Exactly as they appear, set down all of the records.

■ **Data to examine**:
━━━━━━━━━━
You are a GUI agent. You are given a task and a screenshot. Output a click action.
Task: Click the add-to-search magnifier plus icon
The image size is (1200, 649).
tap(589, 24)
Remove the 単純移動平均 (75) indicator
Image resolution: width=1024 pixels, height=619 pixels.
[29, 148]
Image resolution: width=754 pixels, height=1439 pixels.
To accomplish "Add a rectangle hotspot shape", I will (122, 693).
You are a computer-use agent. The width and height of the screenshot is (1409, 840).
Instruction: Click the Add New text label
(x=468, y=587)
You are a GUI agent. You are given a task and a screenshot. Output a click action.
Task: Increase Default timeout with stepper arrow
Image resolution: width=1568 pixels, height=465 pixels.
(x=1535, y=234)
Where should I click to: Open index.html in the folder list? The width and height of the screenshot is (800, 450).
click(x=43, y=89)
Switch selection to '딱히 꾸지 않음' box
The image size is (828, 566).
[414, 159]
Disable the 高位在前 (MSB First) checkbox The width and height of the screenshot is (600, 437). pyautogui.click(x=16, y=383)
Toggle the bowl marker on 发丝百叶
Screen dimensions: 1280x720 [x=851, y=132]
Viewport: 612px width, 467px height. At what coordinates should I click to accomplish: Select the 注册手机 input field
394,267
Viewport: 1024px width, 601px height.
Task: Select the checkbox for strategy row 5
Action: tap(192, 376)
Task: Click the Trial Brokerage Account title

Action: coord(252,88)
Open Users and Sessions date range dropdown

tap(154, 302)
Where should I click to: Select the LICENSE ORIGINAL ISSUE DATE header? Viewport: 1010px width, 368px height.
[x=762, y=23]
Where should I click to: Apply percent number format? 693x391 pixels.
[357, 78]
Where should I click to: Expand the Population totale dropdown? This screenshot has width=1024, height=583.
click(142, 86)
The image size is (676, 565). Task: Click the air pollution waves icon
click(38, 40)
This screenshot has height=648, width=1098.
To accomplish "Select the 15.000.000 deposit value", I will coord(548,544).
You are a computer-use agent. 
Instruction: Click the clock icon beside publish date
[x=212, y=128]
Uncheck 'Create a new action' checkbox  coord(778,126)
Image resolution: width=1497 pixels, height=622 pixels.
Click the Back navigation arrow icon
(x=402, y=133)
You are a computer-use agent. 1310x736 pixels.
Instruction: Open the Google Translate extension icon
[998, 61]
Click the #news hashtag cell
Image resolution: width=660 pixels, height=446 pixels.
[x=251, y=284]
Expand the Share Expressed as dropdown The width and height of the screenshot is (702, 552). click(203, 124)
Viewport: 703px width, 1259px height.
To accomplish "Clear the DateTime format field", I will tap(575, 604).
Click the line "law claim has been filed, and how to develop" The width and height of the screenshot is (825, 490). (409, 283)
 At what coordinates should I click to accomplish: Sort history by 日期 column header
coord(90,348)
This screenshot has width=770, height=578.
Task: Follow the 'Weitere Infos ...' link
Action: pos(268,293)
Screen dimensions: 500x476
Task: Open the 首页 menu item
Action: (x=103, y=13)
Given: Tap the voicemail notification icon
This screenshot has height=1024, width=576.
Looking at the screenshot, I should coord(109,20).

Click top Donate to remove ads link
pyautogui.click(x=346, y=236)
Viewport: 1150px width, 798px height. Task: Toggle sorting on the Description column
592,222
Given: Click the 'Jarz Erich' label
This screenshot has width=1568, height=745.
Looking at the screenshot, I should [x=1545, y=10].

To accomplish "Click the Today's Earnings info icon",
━━━━━━━━━━
■ **Exercise solution**:
You are a GUI agent. You are given a task and a screenshot. Output a click action.
Task: Click the add-to-search magnifier plus icon
The image size is (1200, 649).
tap(589, 24)
Remove the 単純移動平均 (75) indicator
Image resolution: width=1024 pixels, height=619 pixels.
[29, 148]
Image resolution: width=754 pixels, height=1439 pixels.
To accomplish "Add a rectangle hotspot shape", I will (122, 693).
You are a computer-use agent. The width and height of the screenshot is (1409, 840).
Instruction: Click the Add New text label
(x=468, y=587)
You are a GUI agent. You are given a task and a screenshot. Output a click action.
Task: Increase Default timeout with stepper arrow
Image resolution: width=1568 pixels, height=465 pixels.
(x=1535, y=234)
Where should I click to: Open index.html in the folder list? The width and height of the screenshot is (800, 450).
click(x=43, y=89)
Switch selection to '딱히 꾸지 않음' box
The image size is (828, 566).
[414, 159]
Disable the 高位在前 (MSB First) checkbox The width and height of the screenshot is (600, 437). pyautogui.click(x=16, y=383)
Toggle the bowl marker on 发丝百叶
Screen dimensions: 1280x720 [x=851, y=132]
Viewport: 612px width, 467px height. At what coordinates should I click to accomplish: Select the 注册手机 input field
394,267
Viewport: 1024px width, 601px height.
Task: Select the checkbox for strategy row 5
Action: tap(192, 376)
Task: Click the Trial Brokerage Account title

Action: coord(252,88)
Open Users and Sessions date range dropdown

tap(154, 302)
Where should I click to: Select the LICENSE ORIGINAL ISSUE DATE header? Viewport: 1010px width, 368px height.
[x=762, y=23]
Where should I click to: Apply percent number format? 693x391 pixels.
[357, 78]
Where should I click to: Expand the Population totale dropdown? This screenshot has width=1024, height=583.
click(142, 86)
The image size is (676, 565). Task: Click the air pollution waves icon
click(38, 40)
This screenshot has height=648, width=1098.
To accomplish "Select the 15.000.000 deposit value", I will coord(548,544).
You are a computer-use agent. 
Instruction: Click the clock icon beside publish date
[x=212, y=128]
Uncheck 'Create a new action' checkbox  coord(778,126)
Image resolution: width=1497 pixels, height=622 pixels.
Click the Back navigation arrow icon
(x=402, y=133)
You are a computer-use agent. 1310x736 pixels.
Instruction: Open the Google Translate extension icon
[998, 61]
Click the #news hashtag cell
Image resolution: width=660 pixels, height=446 pixels.
[x=251, y=284]
Expand the Share Expressed as dropdown The width and height of the screenshot is (702, 552). click(203, 124)
Viewport: 703px width, 1259px height.
To accomplish "Clear the DateTime format field", I will tap(575, 604).
Click the line "law claim has been filed, and how to develop" The width and height of the screenshot is (825, 490). (409, 283)
 At what coordinates should I click to accomplish: Sort history by 日期 column header
coord(90,348)
This screenshot has width=770, height=578.
Task: Follow the 'Weitere Infos ...' link
Action: pos(268,293)
Screen dimensions: 500x476
Task: Open the 首页 menu item
Action: (x=103, y=13)
Given: Tap the voicemail notification icon
This screenshot has height=1024, width=576.
Looking at the screenshot, I should coord(109,20).

Click top Donate to remove ads link
pyautogui.click(x=346, y=236)
Viewport: 1150px width, 798px height. Task: Toggle sorting on the Description column
592,222
Given: Click the 'Jarz Erich' label
This screenshot has width=1568, height=745.
Looking at the screenshot, I should [x=1545, y=10].

To accomplish "Click the Today's Earnings info icon",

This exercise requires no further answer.